## WHAT IS NEEDED
Copy out all lines in the data below containing the string "width".

## SOURCE INFORMATION
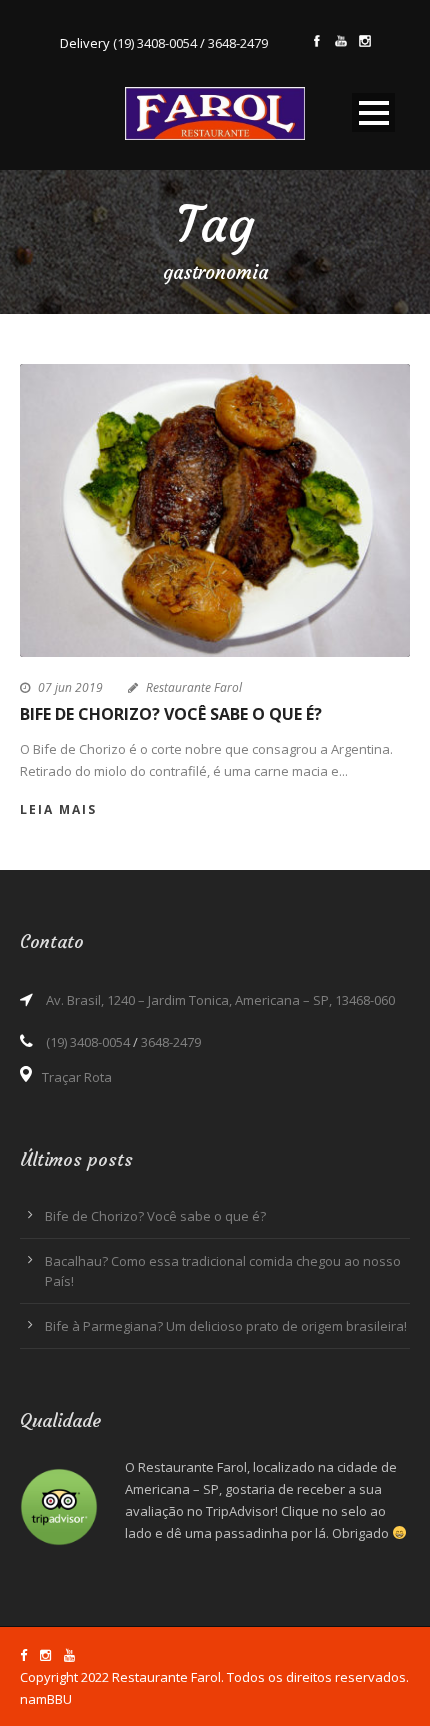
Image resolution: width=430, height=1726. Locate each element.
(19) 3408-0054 (155, 43)
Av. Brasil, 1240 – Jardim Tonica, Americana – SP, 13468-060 (220, 1000)
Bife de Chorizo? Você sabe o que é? (171, 714)
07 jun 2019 (70, 687)
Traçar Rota (77, 1077)
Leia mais (58, 809)
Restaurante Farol (194, 687)
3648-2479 (238, 43)
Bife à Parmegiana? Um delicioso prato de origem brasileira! (226, 1326)
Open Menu (373, 112)
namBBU (46, 1699)
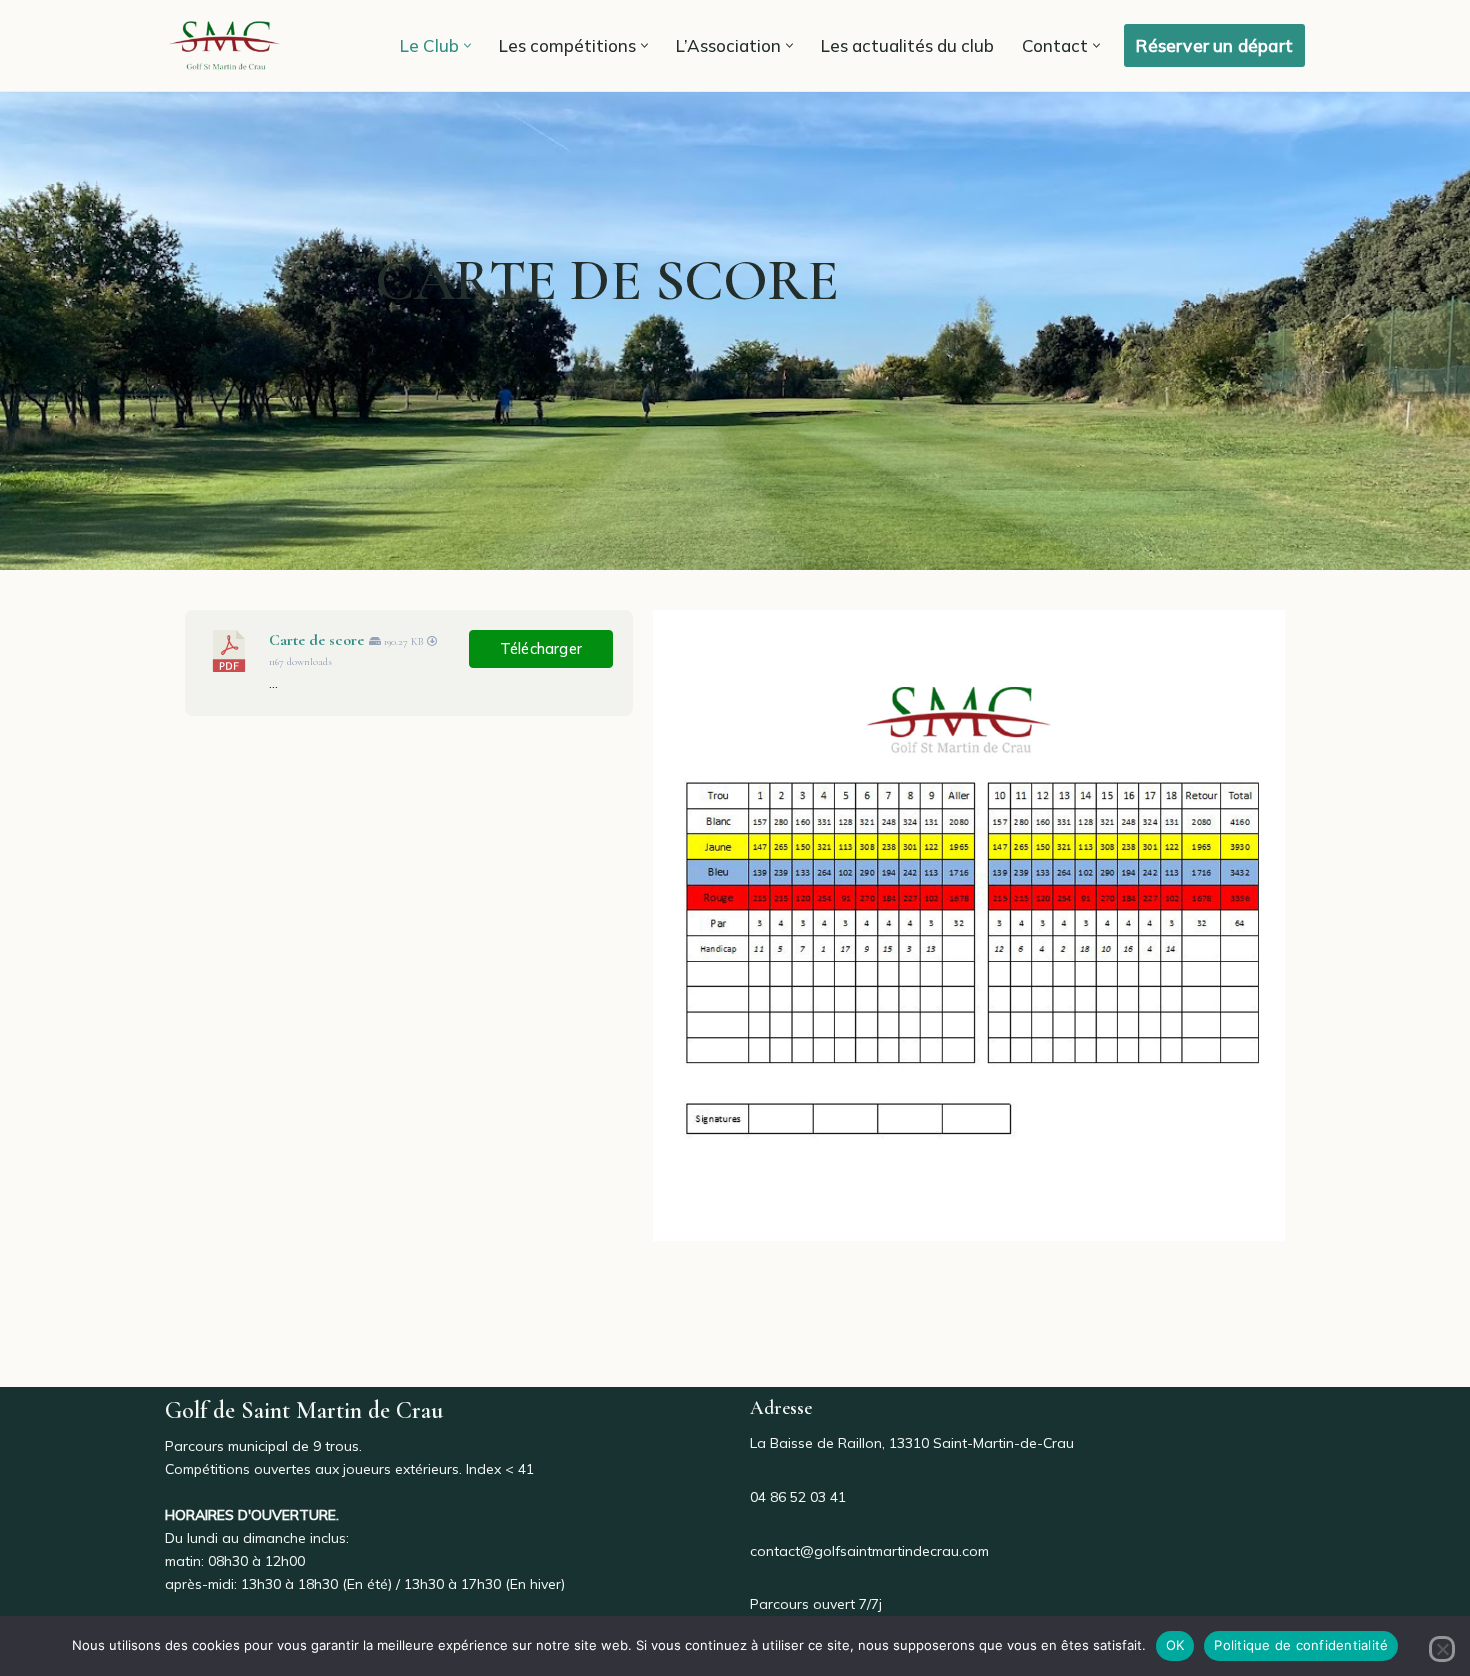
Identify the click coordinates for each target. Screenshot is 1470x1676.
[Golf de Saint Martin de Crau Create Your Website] (225, 45)
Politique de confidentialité (1301, 1645)
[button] (467, 45)
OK (1175, 1645)
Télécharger (541, 648)
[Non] (1442, 1649)
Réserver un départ (1214, 45)
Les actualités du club (907, 45)
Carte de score (316, 640)
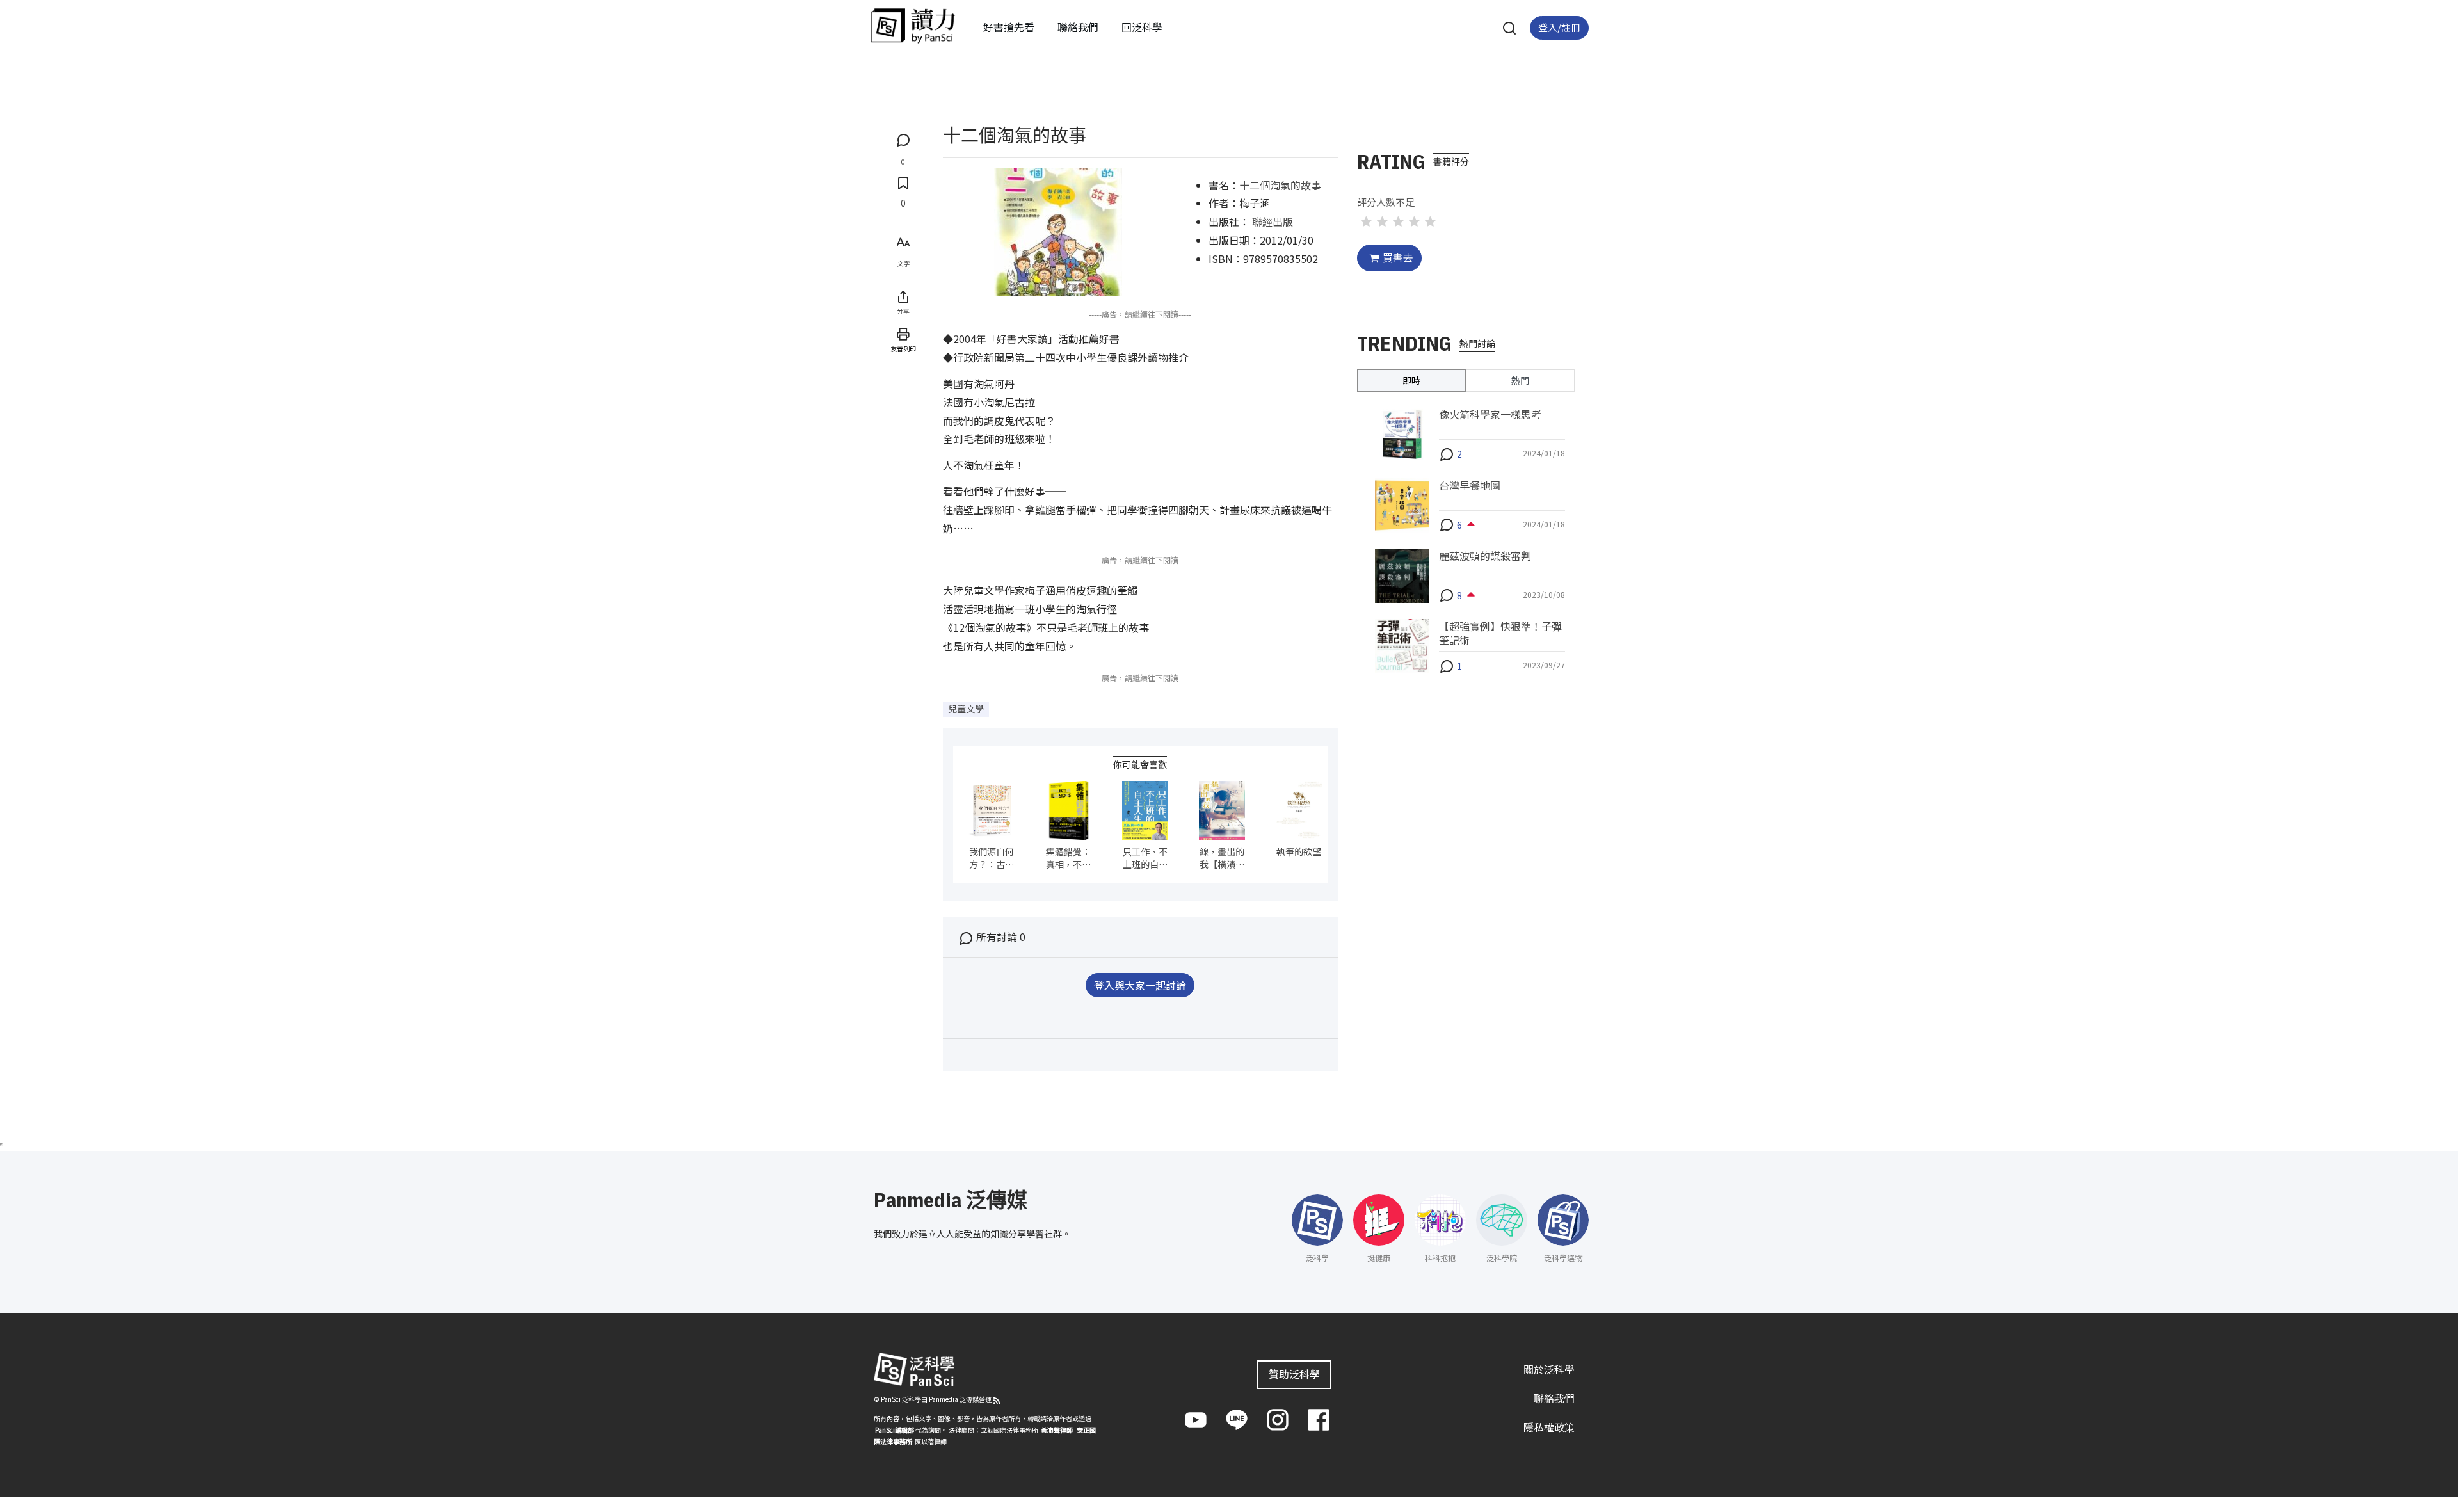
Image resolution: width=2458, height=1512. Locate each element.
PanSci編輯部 (894, 1430)
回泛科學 (1141, 27)
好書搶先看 (1008, 27)
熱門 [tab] (1520, 380)
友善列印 (903, 348)
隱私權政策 (1549, 1427)
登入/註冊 (1559, 27)
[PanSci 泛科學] (912, 26)
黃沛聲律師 (1057, 1430)
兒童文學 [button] (966, 708)
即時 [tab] (1411, 380)
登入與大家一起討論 (1140, 985)
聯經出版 (1272, 221)
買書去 (1398, 257)
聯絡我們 (1077, 27)
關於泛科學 (1549, 1369)
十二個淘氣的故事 (1280, 185)
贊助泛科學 (1294, 1373)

## REPLY
Image resolution: width=430, height=1726. Locate each element.
Image resolution: width=2458, height=1512. Locate each element.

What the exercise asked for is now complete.